The records below must be copied out completely and exactly.

• • • •

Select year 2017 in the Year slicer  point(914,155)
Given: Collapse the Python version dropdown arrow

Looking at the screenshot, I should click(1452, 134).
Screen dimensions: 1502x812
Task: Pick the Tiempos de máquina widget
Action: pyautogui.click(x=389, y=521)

• • • •

REPLY
Select year 2017 in the Year slicer  point(914,155)
Given: Collapse the Python version dropdown arrow

Looking at the screenshot, I should click(1452, 134).
Screen dimensions: 1502x812
Task: Pick the Tiempos de máquina widget
Action: pyautogui.click(x=389, y=521)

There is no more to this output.